Episode: Is Real Estate Taking Up Too Much of My Net Worth?
Date: October 3, 2025
Hosts: Dave Ramsey, Dr. John Delony
Guest Caller: John from Arizona
This episode addresses a pressing question from a listener who finds himself with a large portion of his net worth tied up in his new primary residence after selling his old (paid-off) home. The hosts analyze what to do when your home makes up a "top-heavy" share of your wealth and explore smart next steps for balancing your portfolio. The episode unpacks how ordinary people manage their assets as their wealth grows and offers practical advice for building diversified, disciplined wealth.
Memorable Quote:
John (Caller), 00:23:
“With the $500,000 from the sale of the old home, I'm kind of wrestling with not wanting my net worth to be so top heavy with home equity versus investments, which is what it would be if I put it all towards that mortgage.”
Memorable Quote:
Dave Ramsey, 01:38:
“What I would do is I'd get that mortgage paid off as quick as I could… Might use some of that emergency fund instead of putting the bushes in for right now—let's get the stinking thing paid off…”
Memorable Exchange:
Dr. John Delony, 04:43:
“This call should have happened before we decided what size house we were going to build.”
Dave Ramsey, 04:48:
“Yeah. It’s too late… Cows out of the barn.”
Memorable Quote:
Dave Ramsey, 05:57:
“It’s not a you’re stupid discussion or you’ve done something extremely dumb discussion. It’s just like—I’m with you, John—I’m a little nervous about it, and I would, based on that, start making the moves to not be nervous. First one, pay off the debt. Second one, redistribute most of your investing away from personal issues for the next five, six years, and then you’ll get it balanced back again. You’ll be okay. Cool.”
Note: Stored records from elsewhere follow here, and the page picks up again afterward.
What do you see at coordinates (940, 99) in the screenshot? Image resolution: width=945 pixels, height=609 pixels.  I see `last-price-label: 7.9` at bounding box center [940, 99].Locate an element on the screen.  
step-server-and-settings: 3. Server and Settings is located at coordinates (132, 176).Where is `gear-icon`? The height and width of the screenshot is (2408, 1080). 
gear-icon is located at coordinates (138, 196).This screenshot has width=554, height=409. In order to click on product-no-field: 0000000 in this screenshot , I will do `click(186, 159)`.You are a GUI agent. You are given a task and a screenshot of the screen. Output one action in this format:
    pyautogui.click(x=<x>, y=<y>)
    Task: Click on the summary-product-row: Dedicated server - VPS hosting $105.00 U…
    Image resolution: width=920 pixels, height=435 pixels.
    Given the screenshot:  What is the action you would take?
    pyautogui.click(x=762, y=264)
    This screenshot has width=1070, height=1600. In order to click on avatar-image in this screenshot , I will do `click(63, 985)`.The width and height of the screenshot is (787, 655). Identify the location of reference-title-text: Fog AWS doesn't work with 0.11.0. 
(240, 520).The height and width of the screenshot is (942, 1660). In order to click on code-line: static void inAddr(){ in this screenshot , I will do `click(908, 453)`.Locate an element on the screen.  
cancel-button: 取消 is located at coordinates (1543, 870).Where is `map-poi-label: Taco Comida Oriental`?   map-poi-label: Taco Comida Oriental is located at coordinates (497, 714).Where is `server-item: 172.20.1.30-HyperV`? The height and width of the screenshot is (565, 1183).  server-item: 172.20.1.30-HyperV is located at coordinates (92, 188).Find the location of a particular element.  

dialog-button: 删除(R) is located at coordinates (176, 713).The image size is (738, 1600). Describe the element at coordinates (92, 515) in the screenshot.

“Yeah. That doesn't change. Scope creep is what got you.” (Dave, 01:38)
“The larger their net worth, the smaller the percentage of their net worth is on personal things.” (Dave, 01:59)
“The cow's out of the barn.” (Dave, 04:48)
“We have made our personal consumption pledge for the next six years.” (Dave, 05:08)
“Put some sand in the bedroom.” (Dave, 05:32)
If too much of your net worth is tied up in your home, recognize the situation, eliminate debt, and shift aggressively toward investing in non-personal assets. It’s not a crisis if you make high income and act promptly, but the key is to pause luxury upgrades and “rebalance” over several years.